[Data entries]

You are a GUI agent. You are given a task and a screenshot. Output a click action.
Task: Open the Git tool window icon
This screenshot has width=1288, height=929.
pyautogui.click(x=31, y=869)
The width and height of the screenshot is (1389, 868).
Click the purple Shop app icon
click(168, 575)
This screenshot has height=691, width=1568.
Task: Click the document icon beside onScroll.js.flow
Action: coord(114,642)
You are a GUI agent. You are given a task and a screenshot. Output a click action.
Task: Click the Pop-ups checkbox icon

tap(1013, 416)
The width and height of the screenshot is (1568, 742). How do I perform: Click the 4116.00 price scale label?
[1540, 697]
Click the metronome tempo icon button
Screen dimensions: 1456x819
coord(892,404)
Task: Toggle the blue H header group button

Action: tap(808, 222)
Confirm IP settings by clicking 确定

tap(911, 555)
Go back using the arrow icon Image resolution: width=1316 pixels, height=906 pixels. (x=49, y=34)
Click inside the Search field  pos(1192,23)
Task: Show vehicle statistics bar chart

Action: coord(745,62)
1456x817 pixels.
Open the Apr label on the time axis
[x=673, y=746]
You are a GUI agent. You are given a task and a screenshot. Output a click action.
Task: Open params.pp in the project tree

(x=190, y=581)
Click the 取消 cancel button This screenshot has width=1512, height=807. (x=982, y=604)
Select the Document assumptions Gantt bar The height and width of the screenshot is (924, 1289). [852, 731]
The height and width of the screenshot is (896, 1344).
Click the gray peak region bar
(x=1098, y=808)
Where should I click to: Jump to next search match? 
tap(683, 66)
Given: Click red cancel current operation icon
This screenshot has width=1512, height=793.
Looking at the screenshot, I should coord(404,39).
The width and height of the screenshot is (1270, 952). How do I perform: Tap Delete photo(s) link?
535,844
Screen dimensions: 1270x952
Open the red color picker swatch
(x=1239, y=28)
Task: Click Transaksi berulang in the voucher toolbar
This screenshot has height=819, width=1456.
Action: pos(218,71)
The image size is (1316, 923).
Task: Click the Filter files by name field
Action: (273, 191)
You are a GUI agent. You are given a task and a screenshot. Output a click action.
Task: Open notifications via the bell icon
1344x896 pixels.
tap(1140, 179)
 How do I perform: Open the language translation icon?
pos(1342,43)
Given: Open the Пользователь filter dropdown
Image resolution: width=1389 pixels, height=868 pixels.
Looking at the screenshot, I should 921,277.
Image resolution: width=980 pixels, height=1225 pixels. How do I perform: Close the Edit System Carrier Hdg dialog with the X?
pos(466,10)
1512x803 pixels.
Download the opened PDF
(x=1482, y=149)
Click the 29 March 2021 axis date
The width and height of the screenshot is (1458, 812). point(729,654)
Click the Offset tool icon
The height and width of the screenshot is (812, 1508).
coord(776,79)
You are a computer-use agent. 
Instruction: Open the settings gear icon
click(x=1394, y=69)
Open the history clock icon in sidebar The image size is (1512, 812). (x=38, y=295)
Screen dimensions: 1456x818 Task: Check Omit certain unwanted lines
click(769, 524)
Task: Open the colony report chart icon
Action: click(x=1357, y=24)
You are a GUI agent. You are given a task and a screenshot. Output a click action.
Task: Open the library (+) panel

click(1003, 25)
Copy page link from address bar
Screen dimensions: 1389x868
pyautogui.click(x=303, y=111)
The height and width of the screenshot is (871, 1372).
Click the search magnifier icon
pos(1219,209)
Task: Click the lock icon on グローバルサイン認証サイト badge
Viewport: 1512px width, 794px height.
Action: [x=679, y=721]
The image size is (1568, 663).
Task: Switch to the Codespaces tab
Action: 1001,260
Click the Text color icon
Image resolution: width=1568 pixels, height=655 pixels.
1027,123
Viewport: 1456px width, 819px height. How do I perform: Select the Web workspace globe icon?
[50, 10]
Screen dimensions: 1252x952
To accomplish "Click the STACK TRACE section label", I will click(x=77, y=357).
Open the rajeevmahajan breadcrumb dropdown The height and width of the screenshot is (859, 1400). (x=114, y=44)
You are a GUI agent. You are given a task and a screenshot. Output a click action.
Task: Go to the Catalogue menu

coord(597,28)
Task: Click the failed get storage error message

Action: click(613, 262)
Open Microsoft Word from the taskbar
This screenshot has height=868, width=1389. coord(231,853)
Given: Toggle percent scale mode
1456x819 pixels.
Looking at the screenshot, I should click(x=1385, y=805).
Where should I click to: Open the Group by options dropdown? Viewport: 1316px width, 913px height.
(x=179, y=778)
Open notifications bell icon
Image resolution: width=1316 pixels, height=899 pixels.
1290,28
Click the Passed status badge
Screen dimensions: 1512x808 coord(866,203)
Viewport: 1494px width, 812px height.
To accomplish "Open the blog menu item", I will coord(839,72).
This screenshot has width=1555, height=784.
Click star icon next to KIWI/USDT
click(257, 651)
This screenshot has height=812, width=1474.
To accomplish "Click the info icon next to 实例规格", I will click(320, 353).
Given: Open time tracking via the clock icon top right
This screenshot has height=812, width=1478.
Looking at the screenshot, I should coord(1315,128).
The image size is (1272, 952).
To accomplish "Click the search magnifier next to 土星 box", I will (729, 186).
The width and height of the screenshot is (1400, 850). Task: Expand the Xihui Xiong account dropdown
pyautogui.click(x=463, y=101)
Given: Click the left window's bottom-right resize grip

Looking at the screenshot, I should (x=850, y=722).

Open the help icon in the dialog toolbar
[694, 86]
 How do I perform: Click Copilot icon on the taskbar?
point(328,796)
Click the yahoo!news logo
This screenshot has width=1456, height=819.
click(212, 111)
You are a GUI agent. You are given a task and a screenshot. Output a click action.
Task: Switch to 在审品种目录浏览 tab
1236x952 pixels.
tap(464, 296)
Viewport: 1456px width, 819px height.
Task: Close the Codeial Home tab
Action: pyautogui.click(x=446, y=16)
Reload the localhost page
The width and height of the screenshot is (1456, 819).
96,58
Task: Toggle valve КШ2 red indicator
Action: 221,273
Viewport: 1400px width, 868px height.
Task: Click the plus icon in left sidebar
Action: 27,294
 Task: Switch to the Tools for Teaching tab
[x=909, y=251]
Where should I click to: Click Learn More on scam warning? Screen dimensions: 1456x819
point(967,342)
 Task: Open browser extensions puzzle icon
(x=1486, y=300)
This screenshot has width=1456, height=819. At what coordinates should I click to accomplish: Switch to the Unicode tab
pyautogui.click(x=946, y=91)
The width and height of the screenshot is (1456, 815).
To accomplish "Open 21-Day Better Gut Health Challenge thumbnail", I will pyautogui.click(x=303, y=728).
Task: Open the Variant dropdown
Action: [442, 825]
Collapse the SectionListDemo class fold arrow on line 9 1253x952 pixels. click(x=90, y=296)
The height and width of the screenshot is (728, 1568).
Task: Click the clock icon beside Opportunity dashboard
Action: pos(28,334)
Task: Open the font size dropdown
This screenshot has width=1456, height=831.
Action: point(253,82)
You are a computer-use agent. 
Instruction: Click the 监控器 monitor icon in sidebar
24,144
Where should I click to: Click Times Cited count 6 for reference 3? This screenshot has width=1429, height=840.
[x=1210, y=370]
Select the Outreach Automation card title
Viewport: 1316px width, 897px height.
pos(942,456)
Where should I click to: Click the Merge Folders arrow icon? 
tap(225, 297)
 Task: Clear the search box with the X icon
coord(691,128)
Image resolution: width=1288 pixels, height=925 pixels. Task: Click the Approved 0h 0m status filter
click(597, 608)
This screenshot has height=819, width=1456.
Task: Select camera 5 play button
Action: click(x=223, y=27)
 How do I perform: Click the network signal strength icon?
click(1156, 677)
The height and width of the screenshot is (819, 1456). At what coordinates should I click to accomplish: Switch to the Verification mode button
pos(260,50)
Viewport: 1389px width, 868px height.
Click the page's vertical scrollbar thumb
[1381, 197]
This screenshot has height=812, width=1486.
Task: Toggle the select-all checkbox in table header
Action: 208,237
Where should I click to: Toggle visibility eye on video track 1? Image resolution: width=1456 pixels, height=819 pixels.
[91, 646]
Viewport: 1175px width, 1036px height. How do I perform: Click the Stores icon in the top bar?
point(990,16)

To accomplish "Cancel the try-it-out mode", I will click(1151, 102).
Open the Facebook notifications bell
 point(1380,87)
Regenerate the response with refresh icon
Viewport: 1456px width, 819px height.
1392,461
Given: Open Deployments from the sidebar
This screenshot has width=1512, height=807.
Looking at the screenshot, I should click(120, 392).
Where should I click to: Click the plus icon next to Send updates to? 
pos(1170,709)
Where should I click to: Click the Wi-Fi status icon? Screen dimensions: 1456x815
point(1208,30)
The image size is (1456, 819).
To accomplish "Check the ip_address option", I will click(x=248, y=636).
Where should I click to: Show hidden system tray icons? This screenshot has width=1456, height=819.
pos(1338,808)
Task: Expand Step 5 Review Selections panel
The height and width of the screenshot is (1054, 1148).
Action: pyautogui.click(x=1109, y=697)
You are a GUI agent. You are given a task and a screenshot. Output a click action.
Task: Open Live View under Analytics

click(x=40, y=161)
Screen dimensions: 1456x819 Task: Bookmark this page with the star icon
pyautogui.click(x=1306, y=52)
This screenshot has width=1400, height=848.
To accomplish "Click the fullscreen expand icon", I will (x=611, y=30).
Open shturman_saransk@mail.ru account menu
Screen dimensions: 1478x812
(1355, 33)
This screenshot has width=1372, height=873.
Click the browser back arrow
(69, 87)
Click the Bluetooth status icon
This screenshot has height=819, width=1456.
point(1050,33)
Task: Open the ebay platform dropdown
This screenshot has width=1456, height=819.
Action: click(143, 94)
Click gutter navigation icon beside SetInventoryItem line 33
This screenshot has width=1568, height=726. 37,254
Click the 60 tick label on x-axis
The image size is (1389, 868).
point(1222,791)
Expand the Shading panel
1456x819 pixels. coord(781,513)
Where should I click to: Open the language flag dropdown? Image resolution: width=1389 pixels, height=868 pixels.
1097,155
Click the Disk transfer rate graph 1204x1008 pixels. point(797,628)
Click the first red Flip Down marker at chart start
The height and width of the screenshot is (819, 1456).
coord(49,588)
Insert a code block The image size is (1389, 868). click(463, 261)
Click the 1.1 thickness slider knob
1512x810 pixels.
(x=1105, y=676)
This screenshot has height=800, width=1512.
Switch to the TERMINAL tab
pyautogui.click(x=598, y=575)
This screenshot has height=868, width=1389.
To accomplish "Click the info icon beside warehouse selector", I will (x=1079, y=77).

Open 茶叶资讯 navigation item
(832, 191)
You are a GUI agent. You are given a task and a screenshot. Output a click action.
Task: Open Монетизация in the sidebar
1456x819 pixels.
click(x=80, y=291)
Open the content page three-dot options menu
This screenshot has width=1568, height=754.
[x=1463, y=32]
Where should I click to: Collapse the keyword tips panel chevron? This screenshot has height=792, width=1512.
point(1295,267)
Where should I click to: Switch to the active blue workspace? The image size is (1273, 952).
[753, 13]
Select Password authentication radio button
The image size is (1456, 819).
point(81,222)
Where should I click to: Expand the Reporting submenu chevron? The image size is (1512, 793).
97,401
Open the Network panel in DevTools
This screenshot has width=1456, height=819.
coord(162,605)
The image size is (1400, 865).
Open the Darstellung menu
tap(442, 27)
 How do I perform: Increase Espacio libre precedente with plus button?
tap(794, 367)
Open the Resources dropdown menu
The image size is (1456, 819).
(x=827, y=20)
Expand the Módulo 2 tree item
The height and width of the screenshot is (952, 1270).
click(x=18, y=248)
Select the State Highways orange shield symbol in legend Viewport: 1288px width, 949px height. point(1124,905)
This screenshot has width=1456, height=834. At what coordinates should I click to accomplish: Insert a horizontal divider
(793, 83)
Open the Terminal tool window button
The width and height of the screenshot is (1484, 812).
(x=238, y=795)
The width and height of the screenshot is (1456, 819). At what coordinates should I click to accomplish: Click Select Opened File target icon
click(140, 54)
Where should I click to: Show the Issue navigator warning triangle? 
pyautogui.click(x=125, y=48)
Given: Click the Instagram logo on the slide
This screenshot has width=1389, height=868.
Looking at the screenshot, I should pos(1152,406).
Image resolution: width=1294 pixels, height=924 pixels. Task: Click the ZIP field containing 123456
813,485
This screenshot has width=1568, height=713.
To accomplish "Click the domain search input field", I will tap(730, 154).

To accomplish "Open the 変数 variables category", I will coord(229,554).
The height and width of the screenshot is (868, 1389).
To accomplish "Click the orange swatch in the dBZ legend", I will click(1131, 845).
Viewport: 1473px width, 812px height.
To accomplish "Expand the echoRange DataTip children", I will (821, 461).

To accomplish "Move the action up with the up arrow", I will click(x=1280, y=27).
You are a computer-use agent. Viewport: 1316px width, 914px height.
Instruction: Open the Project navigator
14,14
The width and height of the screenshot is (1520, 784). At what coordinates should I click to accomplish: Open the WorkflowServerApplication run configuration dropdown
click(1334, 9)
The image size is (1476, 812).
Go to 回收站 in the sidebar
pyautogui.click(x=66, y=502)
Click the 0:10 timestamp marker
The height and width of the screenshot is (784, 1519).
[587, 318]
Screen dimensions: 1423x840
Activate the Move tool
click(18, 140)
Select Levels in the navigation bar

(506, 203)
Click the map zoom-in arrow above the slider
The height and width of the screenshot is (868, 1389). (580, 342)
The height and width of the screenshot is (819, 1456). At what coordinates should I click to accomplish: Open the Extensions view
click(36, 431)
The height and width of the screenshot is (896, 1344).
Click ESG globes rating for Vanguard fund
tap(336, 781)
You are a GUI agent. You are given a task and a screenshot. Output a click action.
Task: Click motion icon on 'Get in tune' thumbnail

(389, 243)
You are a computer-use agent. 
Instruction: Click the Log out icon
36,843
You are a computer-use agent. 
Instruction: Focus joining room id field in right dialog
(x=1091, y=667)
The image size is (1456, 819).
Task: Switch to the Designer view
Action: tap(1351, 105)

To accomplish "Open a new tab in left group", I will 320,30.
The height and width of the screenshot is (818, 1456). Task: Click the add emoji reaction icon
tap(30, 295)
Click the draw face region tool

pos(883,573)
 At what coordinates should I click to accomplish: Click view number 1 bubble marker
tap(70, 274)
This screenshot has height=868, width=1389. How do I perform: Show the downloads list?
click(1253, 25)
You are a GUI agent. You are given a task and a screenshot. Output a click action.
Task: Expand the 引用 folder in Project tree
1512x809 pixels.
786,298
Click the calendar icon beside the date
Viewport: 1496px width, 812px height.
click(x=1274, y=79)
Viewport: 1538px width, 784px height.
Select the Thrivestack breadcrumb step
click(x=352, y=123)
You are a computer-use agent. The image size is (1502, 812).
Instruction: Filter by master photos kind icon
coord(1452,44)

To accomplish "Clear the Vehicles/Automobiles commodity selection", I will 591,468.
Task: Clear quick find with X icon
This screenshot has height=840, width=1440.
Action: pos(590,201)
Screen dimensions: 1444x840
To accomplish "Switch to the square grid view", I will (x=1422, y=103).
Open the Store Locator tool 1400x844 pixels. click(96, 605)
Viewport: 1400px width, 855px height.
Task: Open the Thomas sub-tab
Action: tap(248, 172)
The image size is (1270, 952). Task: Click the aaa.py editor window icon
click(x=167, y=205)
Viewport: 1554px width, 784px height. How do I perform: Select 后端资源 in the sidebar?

WHAT IS NEEDED: Above are the records; from them, give again exactly the lines from the one containing "You are a computer-use agent. Viewport: 1316px" to the one containing "The image size is (1476, 812).", both lines included, and nothing more.

ANSWER:
You are a computer-use agent. Viewport: 1316px width, 914px height.
Instruction: Open the Project navigator
14,14
The width and height of the screenshot is (1520, 784). At what coordinates should I click to accomplish: Open the WorkflowServerApplication run configuration dropdown
click(1334, 9)
The image size is (1476, 812).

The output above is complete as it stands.